Assignment:
Write out each line of the material below exactly as given.

Exercise input:
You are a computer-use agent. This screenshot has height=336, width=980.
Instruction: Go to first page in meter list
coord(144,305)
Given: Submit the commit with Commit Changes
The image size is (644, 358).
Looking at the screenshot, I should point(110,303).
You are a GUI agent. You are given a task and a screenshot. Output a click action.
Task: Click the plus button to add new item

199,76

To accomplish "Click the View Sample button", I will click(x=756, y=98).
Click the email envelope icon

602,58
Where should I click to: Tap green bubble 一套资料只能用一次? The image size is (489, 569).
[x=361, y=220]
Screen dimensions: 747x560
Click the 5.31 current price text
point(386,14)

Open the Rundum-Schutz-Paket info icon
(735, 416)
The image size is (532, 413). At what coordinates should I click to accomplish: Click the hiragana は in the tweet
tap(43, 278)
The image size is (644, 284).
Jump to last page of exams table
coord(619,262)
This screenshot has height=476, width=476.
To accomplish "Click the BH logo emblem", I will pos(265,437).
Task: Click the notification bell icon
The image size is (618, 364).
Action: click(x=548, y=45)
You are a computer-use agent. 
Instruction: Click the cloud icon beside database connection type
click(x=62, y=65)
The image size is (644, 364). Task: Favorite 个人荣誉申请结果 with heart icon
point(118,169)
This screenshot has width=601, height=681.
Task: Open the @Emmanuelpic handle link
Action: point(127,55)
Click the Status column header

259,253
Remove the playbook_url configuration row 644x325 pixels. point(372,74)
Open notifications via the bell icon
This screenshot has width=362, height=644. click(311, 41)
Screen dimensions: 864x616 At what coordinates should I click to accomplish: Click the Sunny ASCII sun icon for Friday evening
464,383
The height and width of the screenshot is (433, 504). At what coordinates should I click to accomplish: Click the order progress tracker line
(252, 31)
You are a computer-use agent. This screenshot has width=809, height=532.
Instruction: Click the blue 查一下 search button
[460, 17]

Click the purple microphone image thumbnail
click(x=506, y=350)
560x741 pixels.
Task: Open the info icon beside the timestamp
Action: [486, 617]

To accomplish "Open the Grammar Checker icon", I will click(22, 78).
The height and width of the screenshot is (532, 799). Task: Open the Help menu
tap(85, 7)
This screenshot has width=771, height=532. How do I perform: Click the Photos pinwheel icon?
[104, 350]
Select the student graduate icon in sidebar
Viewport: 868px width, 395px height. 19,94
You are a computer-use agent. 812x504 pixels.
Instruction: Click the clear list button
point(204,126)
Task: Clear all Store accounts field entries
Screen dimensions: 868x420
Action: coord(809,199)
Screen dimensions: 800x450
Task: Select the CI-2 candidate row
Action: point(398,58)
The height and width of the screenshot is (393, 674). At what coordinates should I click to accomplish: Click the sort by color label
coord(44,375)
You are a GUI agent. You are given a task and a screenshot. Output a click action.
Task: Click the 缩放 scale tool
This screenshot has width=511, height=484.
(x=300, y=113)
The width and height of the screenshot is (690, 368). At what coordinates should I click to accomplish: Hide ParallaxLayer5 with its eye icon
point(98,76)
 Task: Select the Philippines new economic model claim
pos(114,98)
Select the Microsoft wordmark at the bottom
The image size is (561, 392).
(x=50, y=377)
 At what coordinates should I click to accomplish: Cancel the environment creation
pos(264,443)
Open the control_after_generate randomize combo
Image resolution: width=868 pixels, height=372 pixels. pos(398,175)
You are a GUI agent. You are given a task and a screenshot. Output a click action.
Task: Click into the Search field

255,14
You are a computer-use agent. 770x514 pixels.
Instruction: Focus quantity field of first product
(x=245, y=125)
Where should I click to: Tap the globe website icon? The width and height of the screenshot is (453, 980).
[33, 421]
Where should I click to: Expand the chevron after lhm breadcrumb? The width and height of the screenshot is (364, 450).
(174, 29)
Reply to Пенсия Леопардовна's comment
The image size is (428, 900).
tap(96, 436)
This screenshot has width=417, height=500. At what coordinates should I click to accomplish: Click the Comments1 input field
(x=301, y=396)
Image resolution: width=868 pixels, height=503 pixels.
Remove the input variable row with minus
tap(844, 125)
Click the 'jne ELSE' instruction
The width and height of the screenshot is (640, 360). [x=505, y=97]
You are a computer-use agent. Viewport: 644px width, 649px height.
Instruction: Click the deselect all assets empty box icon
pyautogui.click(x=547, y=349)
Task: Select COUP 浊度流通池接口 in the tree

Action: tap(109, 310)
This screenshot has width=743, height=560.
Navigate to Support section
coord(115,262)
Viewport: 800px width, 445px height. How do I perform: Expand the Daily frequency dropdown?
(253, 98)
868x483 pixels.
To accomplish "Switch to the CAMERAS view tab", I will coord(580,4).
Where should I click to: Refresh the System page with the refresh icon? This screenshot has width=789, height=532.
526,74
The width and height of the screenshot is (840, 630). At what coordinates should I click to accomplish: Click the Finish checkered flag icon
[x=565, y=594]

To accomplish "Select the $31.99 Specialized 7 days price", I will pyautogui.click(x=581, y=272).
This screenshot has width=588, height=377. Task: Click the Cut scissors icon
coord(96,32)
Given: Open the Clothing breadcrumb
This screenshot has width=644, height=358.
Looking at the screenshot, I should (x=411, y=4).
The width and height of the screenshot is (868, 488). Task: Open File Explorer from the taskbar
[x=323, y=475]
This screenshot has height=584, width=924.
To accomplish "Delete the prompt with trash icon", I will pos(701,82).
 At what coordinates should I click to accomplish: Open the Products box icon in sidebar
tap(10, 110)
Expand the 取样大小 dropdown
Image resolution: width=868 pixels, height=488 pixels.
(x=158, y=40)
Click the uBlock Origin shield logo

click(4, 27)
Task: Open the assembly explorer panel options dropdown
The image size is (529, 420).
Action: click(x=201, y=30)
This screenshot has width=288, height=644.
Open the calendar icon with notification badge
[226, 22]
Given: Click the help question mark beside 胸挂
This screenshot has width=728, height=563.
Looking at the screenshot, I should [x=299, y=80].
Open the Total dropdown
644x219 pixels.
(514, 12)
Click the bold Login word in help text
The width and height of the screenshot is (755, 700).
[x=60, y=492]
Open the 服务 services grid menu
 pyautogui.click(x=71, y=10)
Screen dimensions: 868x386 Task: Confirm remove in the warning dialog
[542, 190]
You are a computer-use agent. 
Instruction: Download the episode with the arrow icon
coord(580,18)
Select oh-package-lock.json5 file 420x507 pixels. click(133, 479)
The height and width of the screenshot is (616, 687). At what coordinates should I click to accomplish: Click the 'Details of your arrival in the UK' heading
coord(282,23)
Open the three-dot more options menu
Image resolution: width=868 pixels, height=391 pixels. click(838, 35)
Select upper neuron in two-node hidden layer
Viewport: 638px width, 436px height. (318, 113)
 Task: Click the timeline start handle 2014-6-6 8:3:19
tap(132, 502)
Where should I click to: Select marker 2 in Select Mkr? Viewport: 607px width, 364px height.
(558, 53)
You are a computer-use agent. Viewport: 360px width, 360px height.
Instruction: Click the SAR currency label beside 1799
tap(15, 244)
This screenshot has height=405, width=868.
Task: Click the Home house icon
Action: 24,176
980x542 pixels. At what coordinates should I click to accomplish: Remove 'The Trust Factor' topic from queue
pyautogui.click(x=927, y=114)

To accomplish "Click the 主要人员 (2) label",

Task solution:
You are a computer-use agent. This screenshot has height=336, width=980.
Instruction: Go to first page in meter list
coord(144,305)
Given: Submit the commit with Commit Changes
The image size is (644, 358).
Looking at the screenshot, I should point(110,303).
You are a GUI agent. You are given a task and a screenshot. Output a click action.
Task: Click the plus button to add new item

199,76

To accomplish "Click the View Sample button", I will click(x=756, y=98).
Click the email envelope icon

602,58
Where should I click to: Tap green bubble 一套资料只能用一次? The image size is (489, 569).
[x=361, y=220]
Screen dimensions: 747x560
Click the 5.31 current price text
point(386,14)

Open the Rundum-Schutz-Paket info icon
(735, 416)
The image size is (532, 413). At what coordinates should I click to accomplish: Click the hiragana は in the tweet
tap(43, 278)
The image size is (644, 284).
Jump to last page of exams table
coord(619,262)
This screenshot has height=476, width=476.
To accomplish "Click the BH logo emblem", I will pos(265,437).
Task: Click the notification bell icon
The image size is (618, 364).
Action: click(x=548, y=45)
You are a computer-use agent. 
Instruction: Click the cloud icon beside database connection type
click(x=62, y=65)
The image size is (644, 364). Task: Favorite 个人荣誉申请结果 with heart icon
point(118,169)
This screenshot has width=601, height=681.
Task: Open the @Emmanuelpic handle link
Action: point(127,55)
Click the Status column header

259,253
Remove the playbook_url configuration row 644x325 pixels. point(372,74)
Open notifications via the bell icon
This screenshot has width=362, height=644. click(311, 41)
Screen dimensions: 864x616 At what coordinates should I click to accomplish: Click the Sunny ASCII sun icon for Friday evening
464,383
The height and width of the screenshot is (433, 504). At what coordinates should I click to accomplish: Click the order progress tracker line
(252, 31)
You are a computer-use agent. This screenshot has width=809, height=532.
Instruction: Click the blue 查一下 search button
[460, 17]

Click the purple microphone image thumbnail
click(x=506, y=350)
560x741 pixels.
Task: Open the info icon beside the timestamp
Action: [486, 617]

To accomplish "Open the Grammar Checker icon", I will click(22, 78).
The height and width of the screenshot is (532, 799). Task: Open the Help menu
tap(85, 7)
This screenshot has width=771, height=532. How do I perform: Click the Photos pinwheel icon?
[104, 350]
Select the student graduate icon in sidebar
Viewport: 868px width, 395px height. 19,94
You are a computer-use agent. 812x504 pixels.
Instruction: Click the clear list button
point(204,126)
Task: Clear all Store accounts field entries
Screen dimensions: 868x420
Action: coord(809,199)
Screen dimensions: 800x450
Task: Select the CI-2 candidate row
Action: point(398,58)
The height and width of the screenshot is (393, 674). At what coordinates should I click to accomplish: Click the sort by color label
coord(44,375)
You are a GUI agent. You are given a task and a screenshot. Output a click action.
Task: Click the 缩放 scale tool
This screenshot has width=511, height=484.
(x=300, y=113)
The width and height of the screenshot is (690, 368). At what coordinates should I click to accomplish: Hide ParallaxLayer5 with its eye icon
point(98,76)
 Task: Select the Philippines new economic model claim
pos(114,98)
Select the Microsoft wordmark at the bottom
The image size is (561, 392).
(x=50, y=377)
 At what coordinates should I click to accomplish: Cancel the environment creation
pos(264,443)
Open the control_after_generate randomize combo
Image resolution: width=868 pixels, height=372 pixels. pos(398,175)
You are a GUI agent. You are given a task and a screenshot. Output a click action.
Task: Click into the Search field

255,14
You are a computer-use agent. 770x514 pixels.
Instruction: Focus quantity field of first product
(x=245, y=125)
Where should I click to: Tap the globe website icon? The width and height of the screenshot is (453, 980).
[33, 421]
Where should I click to: Expand the chevron after lhm breadcrumb? The width and height of the screenshot is (364, 450).
(174, 29)
Reply to Пенсия Леопардовна's comment
The image size is (428, 900).
tap(96, 436)
This screenshot has width=417, height=500. At what coordinates should I click to accomplish: Click the Comments1 input field
(x=301, y=396)
Image resolution: width=868 pixels, height=503 pixels.
Remove the input variable row with minus
tap(844, 125)
Click the 'jne ELSE' instruction
The width and height of the screenshot is (640, 360). [x=505, y=97]
You are a computer-use agent. Viewport: 644px width, 649px height.
Instruction: Click the deselect all assets empty box icon
pyautogui.click(x=547, y=349)
Task: Select COUP 浊度流通池接口 in the tree

Action: tap(109, 310)
This screenshot has width=743, height=560.
Navigate to Support section
coord(115,262)
Viewport: 800px width, 445px height. How do I perform: Expand the Daily frequency dropdown?
(253, 98)
868x483 pixels.
To accomplish "Switch to the CAMERAS view tab", I will coord(580,4).
Where should I click to: Refresh the System page with the refresh icon? This screenshot has width=789, height=532.
526,74
The width and height of the screenshot is (840, 630). At what coordinates should I click to accomplish: Click the Finish checkered flag icon
[x=565, y=594]

To accomplish "Select the $31.99 Specialized 7 days price", I will pyautogui.click(x=581, y=272).
This screenshot has width=588, height=377. Task: Click the Cut scissors icon
coord(96,32)
Given: Open the Clothing breadcrumb
This screenshot has width=644, height=358.
Looking at the screenshot, I should (x=411, y=4).
The width and height of the screenshot is (868, 488). Task: Open File Explorer from the taskbar
[x=323, y=475]
This screenshot has height=584, width=924.
To accomplish "Delete the prompt with trash icon", I will pos(701,82).
 At what coordinates should I click to accomplish: Open the Products box icon in sidebar
tap(10, 110)
Expand the 取样大小 dropdown
Image resolution: width=868 pixels, height=488 pixels.
(x=158, y=40)
Click the uBlock Origin shield logo

click(4, 27)
Task: Open the assembly explorer panel options dropdown
The image size is (529, 420).
Action: click(x=201, y=30)
This screenshot has width=288, height=644.
Open the calendar icon with notification badge
[226, 22]
Given: Click the help question mark beside 胸挂
This screenshot has width=728, height=563.
Looking at the screenshot, I should [x=299, y=80].
Open the Total dropdown
644x219 pixels.
(514, 12)
Click the bold Login word in help text
The width and height of the screenshot is (755, 700).
[x=60, y=492]
Open the 服务 services grid menu
 pyautogui.click(x=71, y=10)
Screen dimensions: 868x386 Task: Confirm remove in the warning dialog
[542, 190]
You are a computer-use agent. 
Instruction: Download the episode with the arrow icon
coord(580,18)
Select oh-package-lock.json5 file 420x507 pixels. click(133, 479)
The height and width of the screenshot is (616, 687). At what coordinates should I click to accomplish: Click the 'Details of your arrival in the UK' heading
coord(282,23)
Open the three-dot more options menu
Image resolution: width=868 pixels, height=391 pixels. click(838, 35)
Select upper neuron in two-node hidden layer
Viewport: 638px width, 436px height. (318, 113)
 Task: Click the timeline start handle 2014-6-6 8:3:19
tap(132, 502)
Where should I click to: Select marker 2 in Select Mkr? Viewport: 607px width, 364px height.
(558, 53)
You are a computer-use agent. Viewport: 360px width, 360px height.
Instruction: Click the SAR currency label beside 1799
tap(15, 244)
This screenshot has height=405, width=868.
Task: Click the Home house icon
Action: 24,176
980x542 pixels. At what coordinates should I click to accomplish: Remove 'The Trust Factor' topic from queue
pyautogui.click(x=927, y=114)

To accomplish "Click the 主要人员 (2) label",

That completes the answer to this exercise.